RECORDS

>>>>

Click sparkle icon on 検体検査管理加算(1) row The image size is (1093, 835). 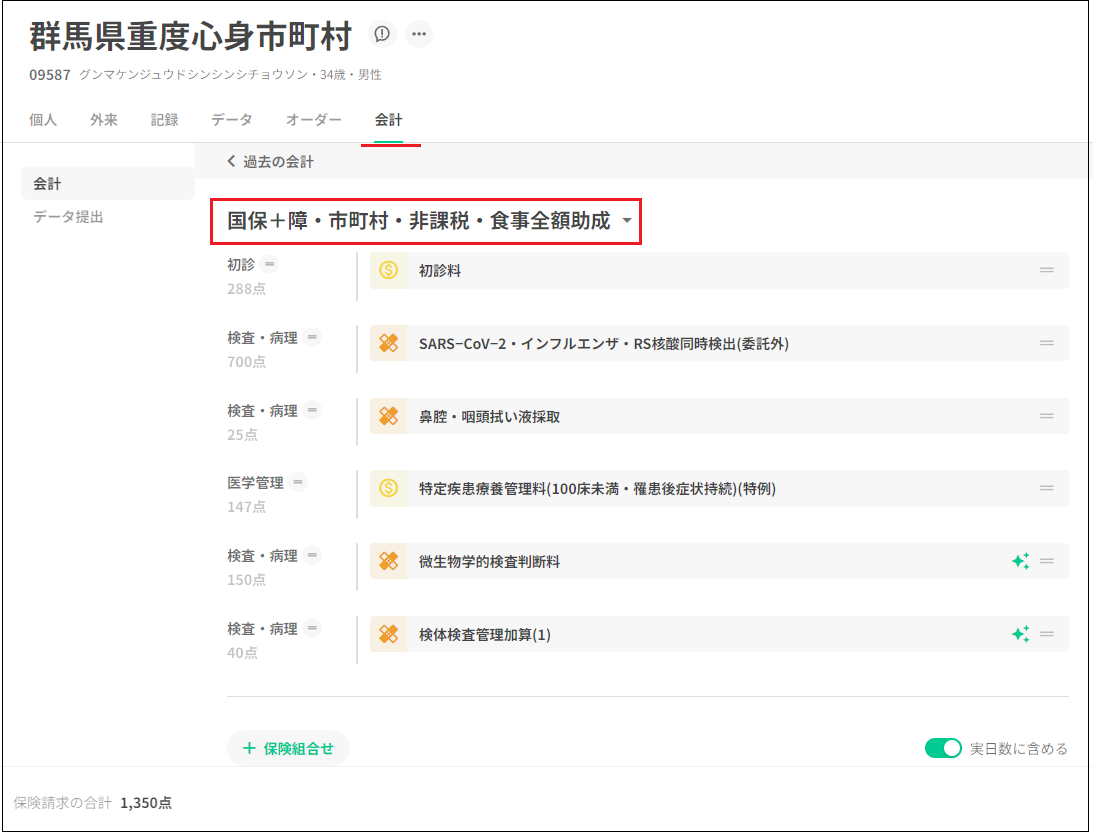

<<<<
>>>>

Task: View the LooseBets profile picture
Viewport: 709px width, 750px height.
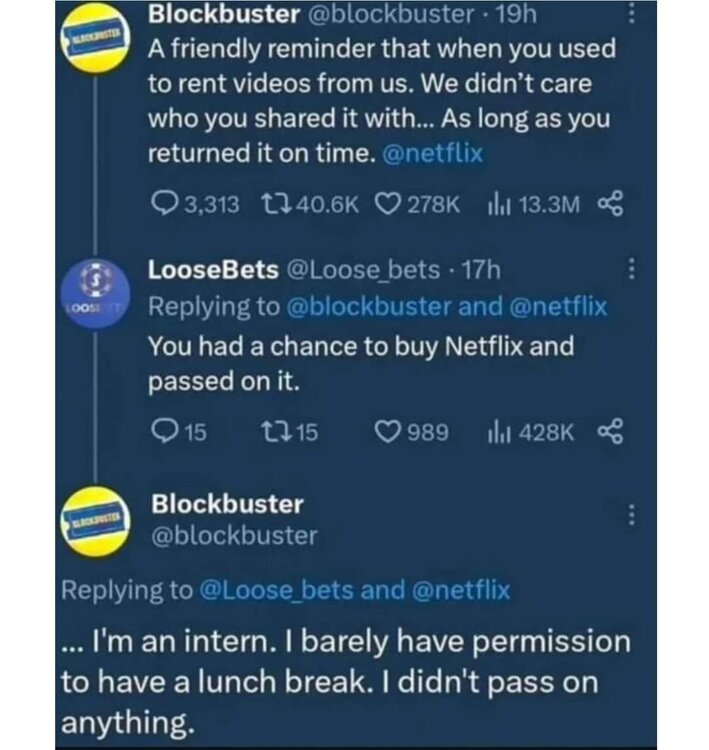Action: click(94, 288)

<<<<
>>>>

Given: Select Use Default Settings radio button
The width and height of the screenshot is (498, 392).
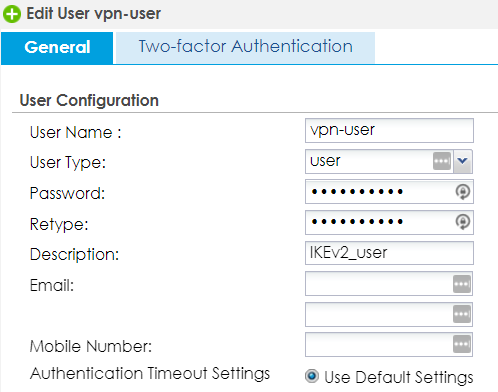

<<<<

PROBLEM TO WORK ON
Copy out the lines above exactly, beginning at the one that contains "Given: Select Use" and ending at the one that contains "The width and".

ANSWER SECTION
Given: Select Use Default Settings radio button
The width and height of the screenshot is (498, 392).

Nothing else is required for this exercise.